I have multiple tables, which stand in a 1:1 relationship to a main table linked by a foreign key.
The largest of these tables, the parameter table, has about 1000 columns by now, each of the columns holding a single numerical parameter.
The table in question has a size of about 16 MB with 7000 rows right now.
After creating a normalized structure (ID, Key, Value) and inserting all the data into this new table, it turned into 3 million rows (after filtering out the columns that hadn’t been used in the table with the many columns) and a size of 107 MB.
Now I’m wondering, if the effort is really worth the gain. Sure, it’s a lot more scalable (I’ve had to add columns manually way too often lately to make sure it continued to work), but like this I have up to 1000 rows to sort through and I’m just not sure any more.
Some input would be appreciated.
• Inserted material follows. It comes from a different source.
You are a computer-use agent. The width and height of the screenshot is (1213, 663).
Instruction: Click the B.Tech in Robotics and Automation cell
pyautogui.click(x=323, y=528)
Thank you very much.
Edit: The majority of the operations will be ‘SELECT’, followed by UPDATE/INSERT … ON DUPLICATE KEY UPDATE respectively (the later is for the relational approach)
Answer :
MySQL has limits, such as 1017 columns in an InnoDB table (as of 5.6.9).
If you are not filtering or sorting on most of the columns, put them in a JSON
string and put that string in a TEXT
(or maybe MEDIUMTEXT
) column.
A key-value store can lead to lots of JOINs
. The limit is 61.
I’m confused — Do you have 1000 sets of 7000 parameters? Or what? If it is a single set of parameters, then a single key-value table makes some sense.